Exercise-induced pulmonary hypertension: physiological basis and methodological concerns

Exercise stresses the pulmonary circulation through increases in cardiac output (.Q) and left atrial pressure. Invasive as well as noninvasive studies in healthy volunteers show that the slope of mean pulmonary artery pressure (mPAP)-flow relationships ranges from 0.5 to 3 mm Hg.min.L(-1). The upper limit of normal mPAP at exercise thus approximates 30 mm Hg at a .Q of less than 10 L.min(-1) or a total pulmonary vascular resistance at exercise of less than 3 Wood units. Left atrial pressure increases at exercise with an average upstream transmission to PAP in a close to one-for-one mm Hg fashion. Multipoint PAP-flow relationships are usually described by a linear approximation, but present with a slight curvilinearity, which is explained by resistive vessel distensibility. When mPAP is expressed as a function of oxygen uptake or workload, plateau patterns may be observed in patients with systolic heart failure who cannot further increase .Q at the highest levels of exercise. Exercise has to be dynamic to avoid the increase in systemic vascular resistance and abrupt changes in intrathoracic pressure that occur with resistive exercise and can lead to unpredictable effects on the pulmonary circulation. Postexercise measurements are unreliable because of the rapid return of pulmonary vascular pressures and flows to the baseline resting state. Recent studies suggest that exercise-induced increase in PAP to a mean higher than 30 mm Hg may be associated with dyspnea-fatigue symptomatology.

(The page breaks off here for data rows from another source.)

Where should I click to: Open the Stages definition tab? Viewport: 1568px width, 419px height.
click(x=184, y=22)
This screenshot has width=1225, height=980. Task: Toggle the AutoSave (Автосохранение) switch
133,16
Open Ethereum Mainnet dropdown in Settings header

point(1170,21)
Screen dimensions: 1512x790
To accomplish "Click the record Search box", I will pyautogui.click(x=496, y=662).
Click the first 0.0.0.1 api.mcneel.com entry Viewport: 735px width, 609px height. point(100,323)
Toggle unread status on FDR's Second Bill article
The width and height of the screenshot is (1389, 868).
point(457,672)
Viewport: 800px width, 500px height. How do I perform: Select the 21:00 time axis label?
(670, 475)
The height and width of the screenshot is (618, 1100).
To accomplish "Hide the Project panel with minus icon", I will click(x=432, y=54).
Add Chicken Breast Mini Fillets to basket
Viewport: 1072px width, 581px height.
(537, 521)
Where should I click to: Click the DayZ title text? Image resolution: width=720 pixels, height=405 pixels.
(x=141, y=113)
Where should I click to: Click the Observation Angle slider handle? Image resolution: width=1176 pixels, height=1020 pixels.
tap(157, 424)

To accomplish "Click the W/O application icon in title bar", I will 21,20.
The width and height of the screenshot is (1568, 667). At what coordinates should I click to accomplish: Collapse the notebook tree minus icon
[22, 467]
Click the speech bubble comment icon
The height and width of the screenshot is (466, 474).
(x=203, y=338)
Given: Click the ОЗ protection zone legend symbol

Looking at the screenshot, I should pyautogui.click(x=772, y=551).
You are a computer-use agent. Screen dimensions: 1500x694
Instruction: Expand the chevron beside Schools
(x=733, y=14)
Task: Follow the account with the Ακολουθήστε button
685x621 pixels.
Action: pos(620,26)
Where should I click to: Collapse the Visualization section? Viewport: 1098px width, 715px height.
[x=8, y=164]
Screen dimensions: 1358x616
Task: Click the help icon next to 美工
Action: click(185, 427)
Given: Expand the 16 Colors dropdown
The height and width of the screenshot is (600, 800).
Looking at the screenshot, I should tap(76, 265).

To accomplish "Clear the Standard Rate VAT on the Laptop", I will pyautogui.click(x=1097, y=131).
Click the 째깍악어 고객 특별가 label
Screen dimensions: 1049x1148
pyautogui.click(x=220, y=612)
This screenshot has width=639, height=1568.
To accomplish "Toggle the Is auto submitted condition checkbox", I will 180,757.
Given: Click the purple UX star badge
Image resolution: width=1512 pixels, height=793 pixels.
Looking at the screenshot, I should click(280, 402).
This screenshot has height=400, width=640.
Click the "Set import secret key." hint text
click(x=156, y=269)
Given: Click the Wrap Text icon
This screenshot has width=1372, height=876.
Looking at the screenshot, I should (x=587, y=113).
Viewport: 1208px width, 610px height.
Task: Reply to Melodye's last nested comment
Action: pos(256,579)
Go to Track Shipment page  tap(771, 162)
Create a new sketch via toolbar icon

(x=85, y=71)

Exercise physiology and pulmonary arterial hypertension

The lungs are the only organ that receives the entire cardiac output with every stroke. The pulmonary circulation is normally a high-flow, low-resistance, low-pressure system that carries blood into the pulmonary microcirculation. In pulmonary artery hypertension (PAH)vascular remodeling contributes to a sustained elevation of pulmonary vascular resistance (PVR) and pulmonary artery pressure (PAP) as a result of vascular remodeling characterized largely by vascular smooth muscle cell proliferation and medial hypertrophy, and endothelial cell proliferation resulting in lumen obliteration. The loss of pulmonary arterial compliance and development of elevated PVR puts an excessive burden on the right ventricle due to the increased workload necessary to overcome the downstream pressure, ultimately leading to right-sided heart failure. The functional status of the pulmonary circulation and the levels of PVR and PAP ultimately determine the outcome of patients with PAH. Study of the pressure-flow relationships in the pulmonary vascular bed will provide an improved appreciation of the pathophysiology of pulmonary hypertension.